WHAT NEEDS TO BE DONE |
Reproduce the material that follows, please, but only from its first line to the line containing "The width and height of the screenshot is (1081, 1048).", inclusive.

MATERIAL SUPPLIED |
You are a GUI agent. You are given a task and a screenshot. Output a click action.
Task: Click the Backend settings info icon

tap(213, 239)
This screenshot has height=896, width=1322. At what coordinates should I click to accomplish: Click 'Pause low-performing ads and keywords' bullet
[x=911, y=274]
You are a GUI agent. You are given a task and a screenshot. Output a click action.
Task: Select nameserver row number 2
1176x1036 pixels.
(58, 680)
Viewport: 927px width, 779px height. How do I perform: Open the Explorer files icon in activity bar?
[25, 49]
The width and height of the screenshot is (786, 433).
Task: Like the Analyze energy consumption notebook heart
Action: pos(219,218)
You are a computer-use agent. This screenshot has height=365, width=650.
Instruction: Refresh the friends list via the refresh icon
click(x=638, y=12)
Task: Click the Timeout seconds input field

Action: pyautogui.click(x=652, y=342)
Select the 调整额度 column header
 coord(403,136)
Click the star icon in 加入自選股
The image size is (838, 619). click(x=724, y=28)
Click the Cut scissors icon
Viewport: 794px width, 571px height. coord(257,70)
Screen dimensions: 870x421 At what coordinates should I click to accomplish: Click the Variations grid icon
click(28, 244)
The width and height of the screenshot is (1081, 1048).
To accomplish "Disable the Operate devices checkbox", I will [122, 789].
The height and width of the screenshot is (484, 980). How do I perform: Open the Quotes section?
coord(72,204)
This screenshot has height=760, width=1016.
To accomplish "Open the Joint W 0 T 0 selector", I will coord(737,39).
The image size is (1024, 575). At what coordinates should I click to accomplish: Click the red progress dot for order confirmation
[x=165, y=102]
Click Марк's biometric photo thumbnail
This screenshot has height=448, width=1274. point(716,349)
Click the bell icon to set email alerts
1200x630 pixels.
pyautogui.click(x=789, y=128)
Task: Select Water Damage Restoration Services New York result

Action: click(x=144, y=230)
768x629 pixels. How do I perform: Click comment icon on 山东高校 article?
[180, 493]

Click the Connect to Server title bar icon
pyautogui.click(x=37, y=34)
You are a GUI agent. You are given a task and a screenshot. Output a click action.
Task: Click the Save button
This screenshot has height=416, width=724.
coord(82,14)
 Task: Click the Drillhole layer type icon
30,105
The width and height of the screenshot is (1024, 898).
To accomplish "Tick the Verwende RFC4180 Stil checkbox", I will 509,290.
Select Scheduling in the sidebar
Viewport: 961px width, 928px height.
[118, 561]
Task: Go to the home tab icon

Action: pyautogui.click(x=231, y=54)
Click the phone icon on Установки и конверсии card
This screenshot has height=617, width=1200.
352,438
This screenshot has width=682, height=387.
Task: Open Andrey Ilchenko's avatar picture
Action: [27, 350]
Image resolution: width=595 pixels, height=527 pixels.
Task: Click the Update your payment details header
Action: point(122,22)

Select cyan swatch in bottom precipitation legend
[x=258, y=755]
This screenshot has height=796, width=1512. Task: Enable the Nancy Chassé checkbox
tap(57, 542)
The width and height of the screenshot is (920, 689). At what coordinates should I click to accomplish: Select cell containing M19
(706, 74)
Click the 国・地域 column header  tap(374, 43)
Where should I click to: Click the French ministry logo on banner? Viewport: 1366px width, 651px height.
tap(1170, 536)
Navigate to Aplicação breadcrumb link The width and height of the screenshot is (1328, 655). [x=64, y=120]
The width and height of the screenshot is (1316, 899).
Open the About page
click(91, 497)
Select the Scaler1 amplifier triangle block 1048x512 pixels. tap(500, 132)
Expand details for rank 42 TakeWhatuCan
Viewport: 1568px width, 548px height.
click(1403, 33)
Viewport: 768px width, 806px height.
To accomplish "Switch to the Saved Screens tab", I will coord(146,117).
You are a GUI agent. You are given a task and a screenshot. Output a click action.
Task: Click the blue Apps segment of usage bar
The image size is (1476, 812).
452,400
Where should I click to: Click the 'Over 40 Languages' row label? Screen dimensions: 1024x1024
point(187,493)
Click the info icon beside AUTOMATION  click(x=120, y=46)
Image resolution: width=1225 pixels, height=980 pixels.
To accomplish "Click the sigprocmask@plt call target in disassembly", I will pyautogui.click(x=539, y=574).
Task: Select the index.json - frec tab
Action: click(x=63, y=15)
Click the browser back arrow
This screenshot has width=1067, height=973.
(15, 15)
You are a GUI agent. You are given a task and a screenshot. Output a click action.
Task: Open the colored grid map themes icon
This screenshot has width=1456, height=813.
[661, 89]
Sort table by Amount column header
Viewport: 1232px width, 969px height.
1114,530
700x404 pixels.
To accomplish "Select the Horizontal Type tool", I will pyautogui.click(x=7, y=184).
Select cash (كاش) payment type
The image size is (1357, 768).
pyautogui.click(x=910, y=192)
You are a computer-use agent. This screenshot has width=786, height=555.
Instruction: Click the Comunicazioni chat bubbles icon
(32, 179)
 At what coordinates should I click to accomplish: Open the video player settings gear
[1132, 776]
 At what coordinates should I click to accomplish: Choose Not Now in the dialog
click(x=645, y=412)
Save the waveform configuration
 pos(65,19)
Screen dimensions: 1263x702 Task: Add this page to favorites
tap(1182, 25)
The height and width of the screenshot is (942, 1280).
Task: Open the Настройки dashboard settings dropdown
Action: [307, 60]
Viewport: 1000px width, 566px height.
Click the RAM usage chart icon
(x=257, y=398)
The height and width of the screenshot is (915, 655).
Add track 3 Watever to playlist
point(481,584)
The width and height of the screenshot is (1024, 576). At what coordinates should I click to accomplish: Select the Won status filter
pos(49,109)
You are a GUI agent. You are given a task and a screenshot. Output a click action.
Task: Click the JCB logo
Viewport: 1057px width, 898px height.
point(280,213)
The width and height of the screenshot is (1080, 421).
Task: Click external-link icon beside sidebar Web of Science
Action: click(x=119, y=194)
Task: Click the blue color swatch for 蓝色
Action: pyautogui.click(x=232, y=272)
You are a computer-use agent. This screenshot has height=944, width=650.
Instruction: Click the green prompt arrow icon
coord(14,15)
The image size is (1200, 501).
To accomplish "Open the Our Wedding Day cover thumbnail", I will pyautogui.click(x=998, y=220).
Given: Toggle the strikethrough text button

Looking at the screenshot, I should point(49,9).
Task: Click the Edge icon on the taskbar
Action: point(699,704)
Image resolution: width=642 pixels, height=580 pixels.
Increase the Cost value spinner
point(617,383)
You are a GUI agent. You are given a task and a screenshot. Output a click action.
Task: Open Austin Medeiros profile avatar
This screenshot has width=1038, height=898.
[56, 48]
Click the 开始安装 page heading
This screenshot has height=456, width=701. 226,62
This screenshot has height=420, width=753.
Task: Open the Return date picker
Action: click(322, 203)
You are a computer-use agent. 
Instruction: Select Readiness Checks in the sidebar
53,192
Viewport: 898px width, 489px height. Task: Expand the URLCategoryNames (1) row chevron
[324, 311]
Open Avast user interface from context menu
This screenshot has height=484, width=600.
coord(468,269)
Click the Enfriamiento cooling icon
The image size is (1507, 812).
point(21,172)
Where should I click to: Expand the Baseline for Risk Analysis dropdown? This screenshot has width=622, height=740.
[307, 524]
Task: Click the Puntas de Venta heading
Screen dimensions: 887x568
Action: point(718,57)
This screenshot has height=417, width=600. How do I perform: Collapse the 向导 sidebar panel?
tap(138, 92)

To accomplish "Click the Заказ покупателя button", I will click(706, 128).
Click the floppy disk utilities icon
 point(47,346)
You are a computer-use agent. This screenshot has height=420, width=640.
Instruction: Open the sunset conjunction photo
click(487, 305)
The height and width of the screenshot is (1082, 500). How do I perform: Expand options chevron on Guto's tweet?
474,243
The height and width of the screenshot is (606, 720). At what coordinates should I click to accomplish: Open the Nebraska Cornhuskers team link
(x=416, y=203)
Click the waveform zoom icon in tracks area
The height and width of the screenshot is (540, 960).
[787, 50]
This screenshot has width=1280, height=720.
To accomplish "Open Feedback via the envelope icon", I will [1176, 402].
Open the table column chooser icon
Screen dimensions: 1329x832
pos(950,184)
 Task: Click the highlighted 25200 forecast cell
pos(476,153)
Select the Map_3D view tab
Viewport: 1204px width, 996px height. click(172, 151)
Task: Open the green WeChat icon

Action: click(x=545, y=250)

RESPONSE |
You are a GUI agent. You are given a task and a screenshot. Output a click action.
Task: Click the Backend settings info icon

tap(213, 239)
This screenshot has height=896, width=1322. At what coordinates should I click to accomplish: Click 'Pause low-performing ads and keywords' bullet
[x=911, y=274]
You are a GUI agent. You are given a task and a screenshot. Output a click action.
Task: Select nameserver row number 2
1176x1036 pixels.
(58, 680)
Viewport: 927px width, 779px height. How do I perform: Open the Explorer files icon in activity bar?
[25, 49]
The width and height of the screenshot is (786, 433).
Task: Like the Analyze energy consumption notebook heart
Action: pos(219,218)
You are a computer-use agent. This screenshot has height=365, width=650.
Instruction: Refresh the friends list via the refresh icon
click(x=638, y=12)
Task: Click the Timeout seconds input field

Action: pyautogui.click(x=652, y=342)
Select the 调整额度 column header
 coord(403,136)
Click the star icon in 加入自選股
The image size is (838, 619). click(x=724, y=28)
Click the Cut scissors icon
Viewport: 794px width, 571px height. coord(257,70)
Screen dimensions: 870x421 At what coordinates should I click to accomplish: Click the Variations grid icon
click(28, 244)
The width and height of the screenshot is (1081, 1048).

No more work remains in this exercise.